I have pink toe nails. Not that big a deal to read, it was a big deal to make happen though. I had this idea of the next two weeks would look like and damnit all to hell that idea is a fallacy. I don’t have any idea what the next two weeks are going to look like, yet I am not paralyzed with fear. I am uplifted with curiosity, but that is different than fear.
I hoped a good deal of the trip would be spent undressed inside the hotel. I imagined packing my coffee pot, and anything other than coffee would be supplied by the Door Dash gods. I pictured gummies and anal and naps. Sure he’d want to go outside one day but nothing that a sundress and sandals could not handle.
He is at the airport now. At least I think he is, he hasn’t messaged me. The chaos of leaving for the airport at O dark thirty in the morning doesn’t always lend to messaging though. I am most likely to hear from him in his layover city and by that time we are looking at only a handful of hours.

■ ■ ■

Apply what you read:
**1.** Answer these questions using the text:
(a) What color are the narrator's toenails?
(b) What appliance did the narrator imagine packing?
(c) In what place is the narrator most likely to hear from him?
**2.** List every place the text mentions.
**3.** Retype the text from "He is at the" up to and including "handful of hours.".
The records that follow the text were drawn from a separate source.

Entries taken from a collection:
■ ■ ■

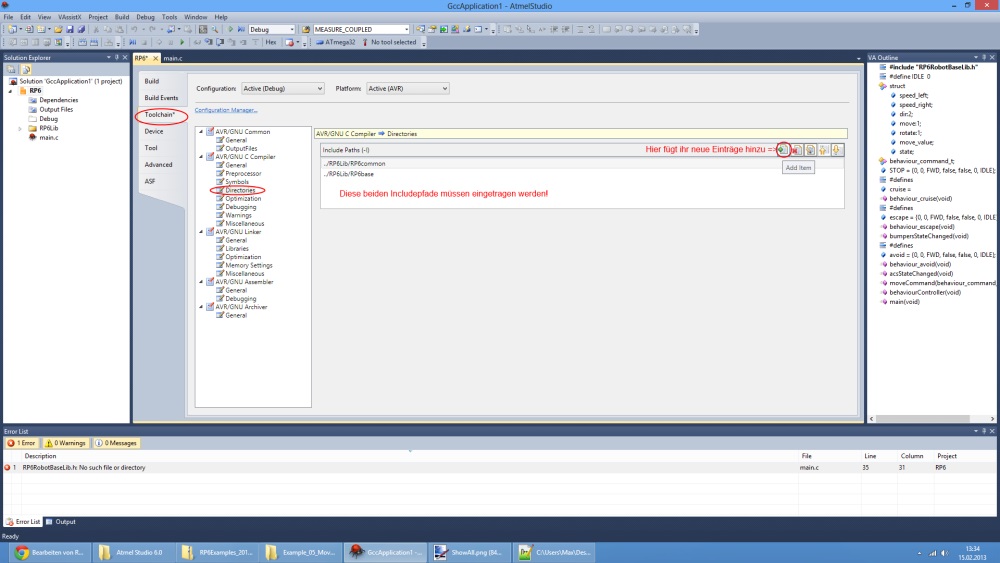
Task: Select the Device tab in project properties
Action: [153, 131]
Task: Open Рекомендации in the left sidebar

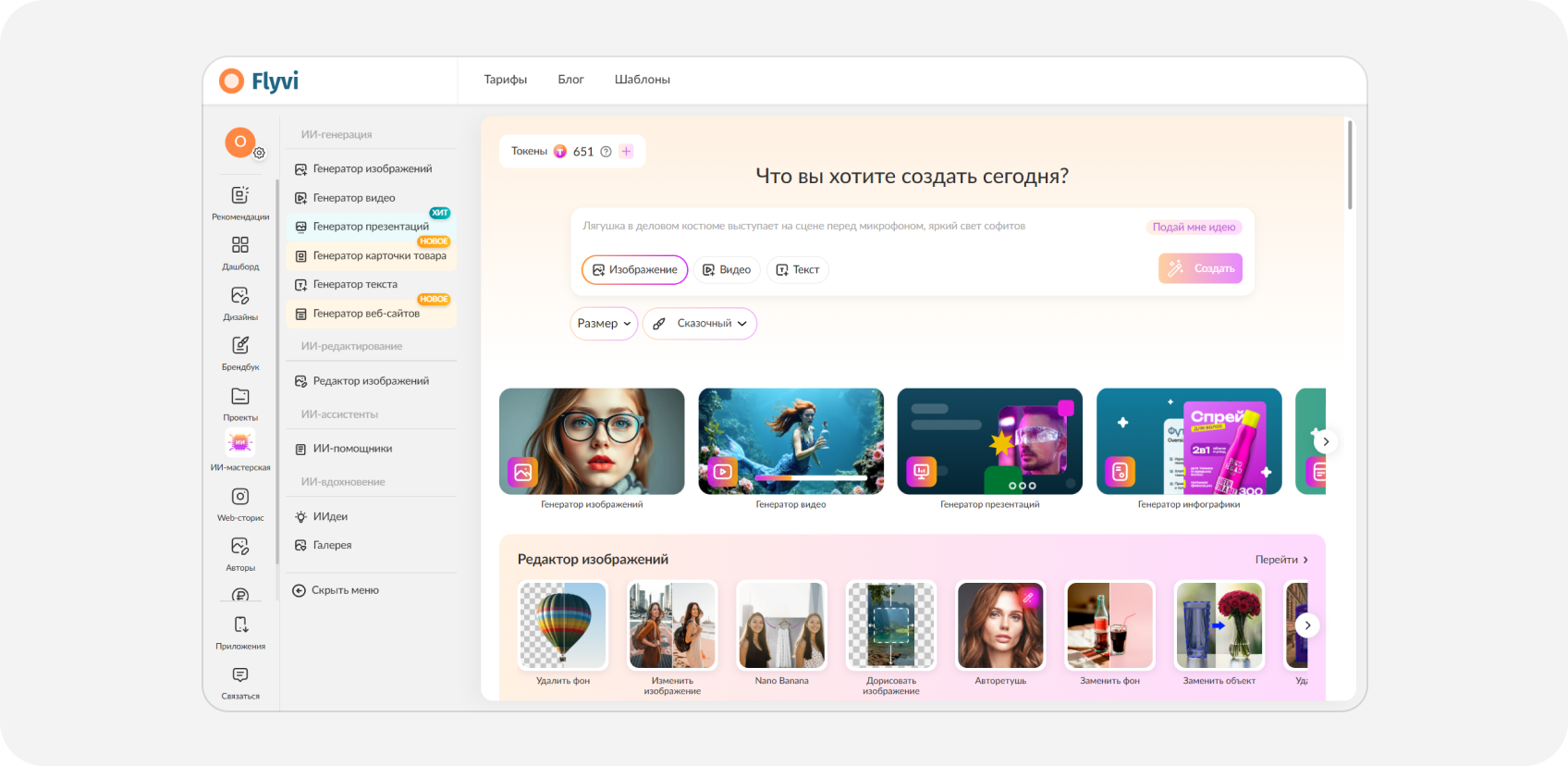Action: pos(240,203)
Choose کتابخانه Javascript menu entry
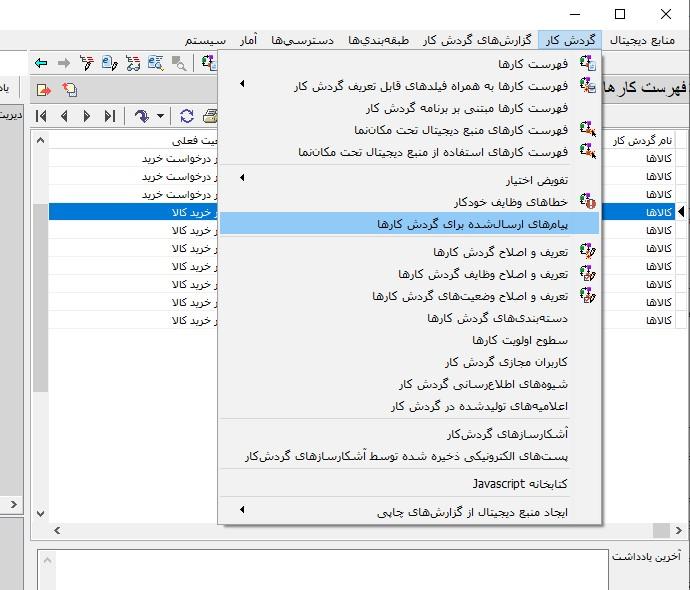Image resolution: width=690 pixels, height=590 pixels. (x=519, y=484)
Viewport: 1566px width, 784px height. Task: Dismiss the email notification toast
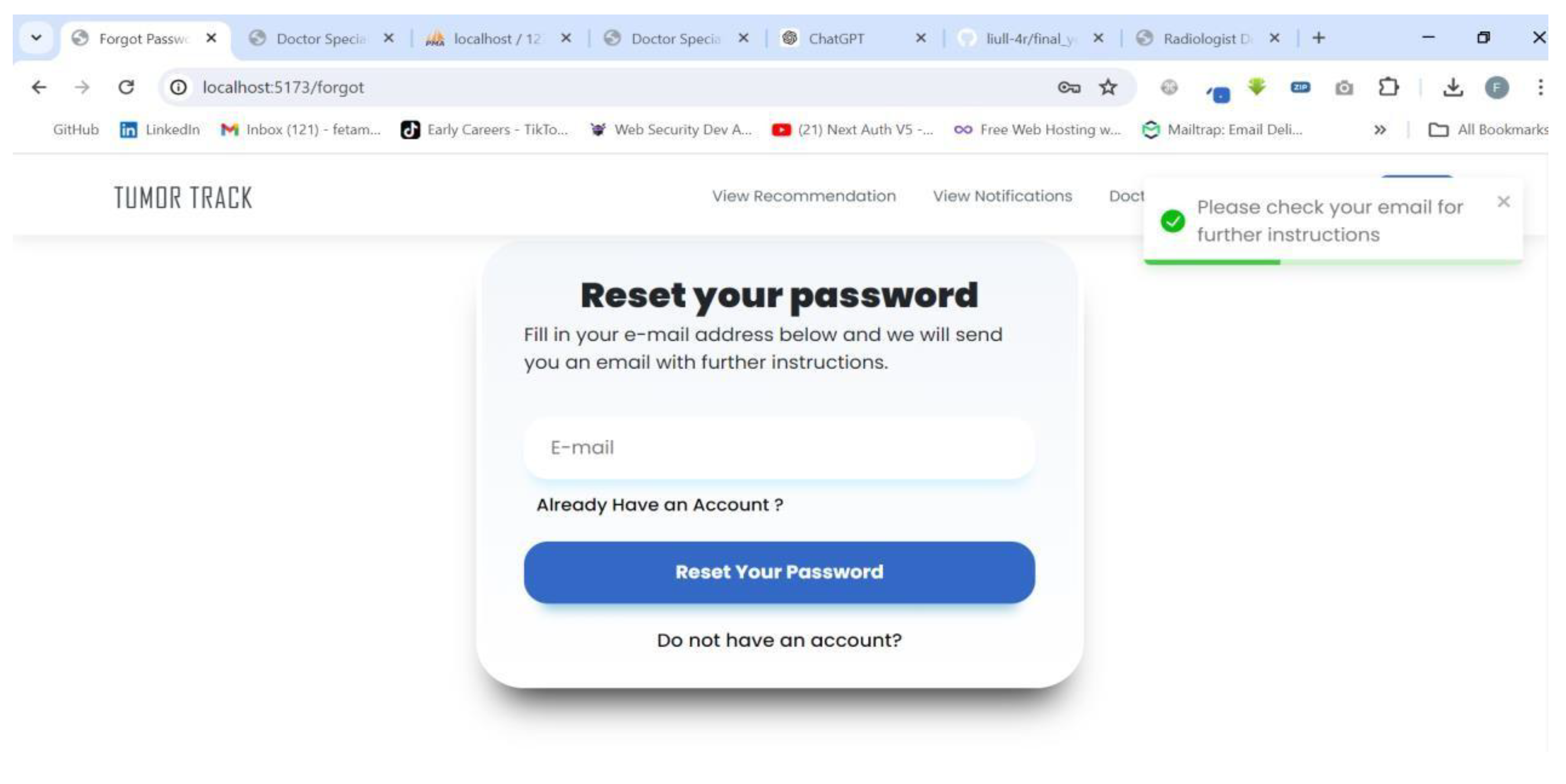(1504, 202)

■ ■ ■

Responses by task:
**1.**
(a) Pink.
(b) A coffee pot.
(c) His layover city.

**2.** The hotel, the airport, and his layover city.

**3.**
He is at the airport now. At least I think he is, he hasn’t messaged me. The chaos of leaving for the airport at O dark thirty in the morning doesn’t always lend to messaging though. I am most likely to hear from him in his layover city and by that time we are looking at only a handful of hours.